La Domenica del Mare, promossa dalla Cei attraverso l’Apostolato del Mare, rappresenta molto più di una semplice ricorrenza nel calendario liturgico: è un invito a fermarsi e riflettere sul rapporto che ci lega al mare, una risorsa preziosa che troppo spesso diamo per scontata. In piena estate, quando milioni di persone affollano le spiagge alla ricerca di svago e relax, questo momento può diventare un’occasione privilegiata per riscoprire il valore della tutela degli ecosistemi marini e promuovere una cultura della sostenibilità. Il tempo della vacanza può così trasformarsi anche in un tempo di consapevolezza, capace di educare al rispetto del creato e di lasciare un segno concreto nelle coscienze. Questa ricorrenza offre anche l’opportunità di accendere i riflettori su chi il mare lo vive ogni giorno, non come luogo di svago, ma come spazio di lavoro, sacrificio e speranza.

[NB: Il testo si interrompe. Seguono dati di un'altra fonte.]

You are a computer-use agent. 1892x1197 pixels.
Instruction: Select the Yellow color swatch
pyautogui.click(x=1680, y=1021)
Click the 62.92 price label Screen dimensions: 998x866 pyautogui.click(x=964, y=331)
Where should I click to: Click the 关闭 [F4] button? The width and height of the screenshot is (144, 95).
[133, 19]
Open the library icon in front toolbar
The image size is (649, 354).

Pescatori, marittimi, operatori dell’acquacoltura e tutte le comunità costiere rappresentano un patrimonio umano oltre che economico. È proprio in questi contesti che si sperimenta, spesso in modo naturale, un’autentica fraternità. A bordo di un’imbarcazione non contano la provenienza o la nazionalità: contano la fiducia reciproca, la collaborazione e la consapevolezza che, di fronte alle difficoltà e ai pericoli del mare, si procede soltanto insieme. È un’esperienza concreta che richiama valori profondamente umani e cristiani, dimostrando come la condivisione e il rispetto reciproco possano prevalere sulle differenze. Prendersi cura del mare significa, in definitiva, prendersi cura del Creato. Negli ultimi decenni il concetto di sostenibilità si è progressivamente ampliato, integrando alla dimensione ambientale quella economica e sociale. La Blue Economy nasce proprio con questa ambizione: coniugare crescita economica, tutela delle risorse naturali e benessere delle comunità.

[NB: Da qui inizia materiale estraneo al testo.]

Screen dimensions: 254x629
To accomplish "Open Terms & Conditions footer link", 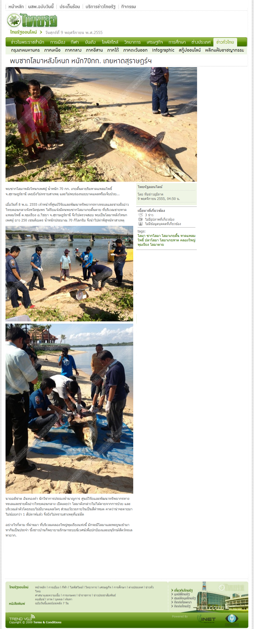I will [47, 622].
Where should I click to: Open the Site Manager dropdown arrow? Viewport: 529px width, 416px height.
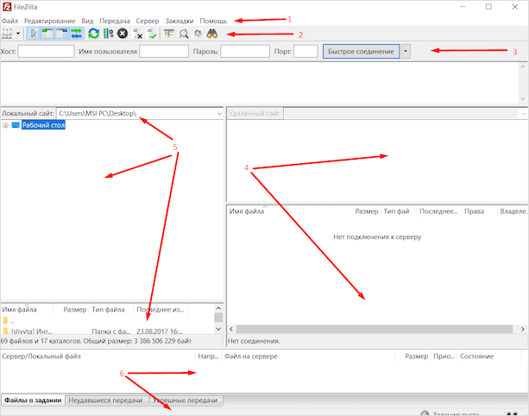(18, 35)
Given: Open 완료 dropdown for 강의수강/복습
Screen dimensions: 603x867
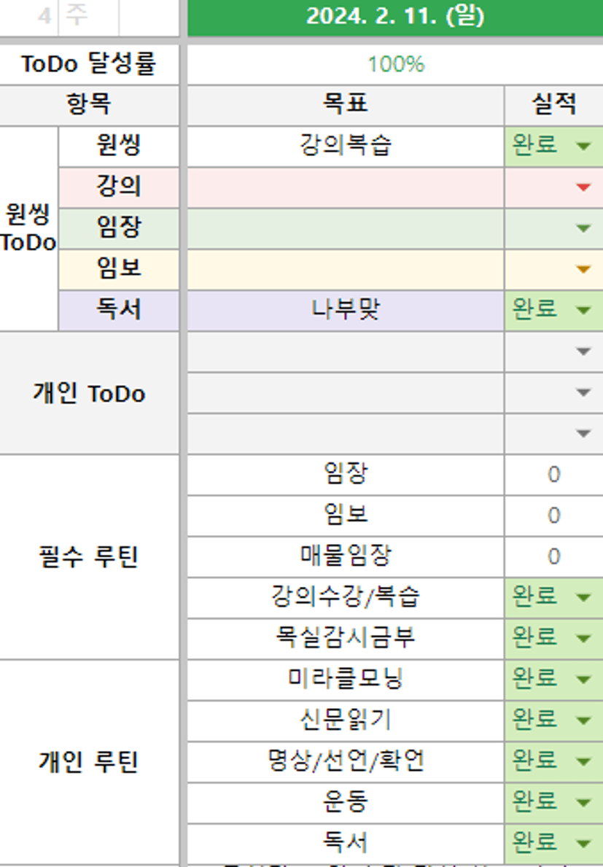Looking at the screenshot, I should (x=583, y=598).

Il mare costituisce una delle principali ricchezze del nostro Paese e alimenta filiere strategiche come la pesca, il turismo, i trasporti e numerose altre attività produttive. Proprio per questo è necessario che lo sviluppo economico sia accompagnato da una visione più attenta alla dimensione ecologica e sociale. Quindi, ciò che oggi può apparire come un costo o un limite ai profitti rappresenta, in realtà, è un investimento sul futuro, capace di generare benefici concreti anche nel breve periodo. La vera sostenibilità non è un freno alla crescita, ma la condizione necessaria perché quella crescita possa durare nel tempo. Per questo, nell’economia del mare, dovremmo imparare a essere un po’ più seminatori e un po’ meno semplici gestori o raccoglitori, assumendoci la responsabilità di custodire ciò che abbiamo ricevuto affinché possa continuare a generare vita, lavoro e opportunità anche per le generazioni che verranno. In fondo, il mare è molto più di uno spazio geografico o di una risorsa economica. È un luogo in cui le persone imparano ogni giorno il valore della collaborazione, della fiducia e della responsabilità condivisa. È un orizzonte che unisce anziché dividere, che insegna l’incontro anziché la contrapposizione. Per questo il mare continua a essere, oggi più che mai, un luogo di fraternità e solidarietà, dove i muri si abbattano e si costruiscano ponti tra popoli, culture e comunità, nel segno di un futuro più giusto, sostenibile e condiviso.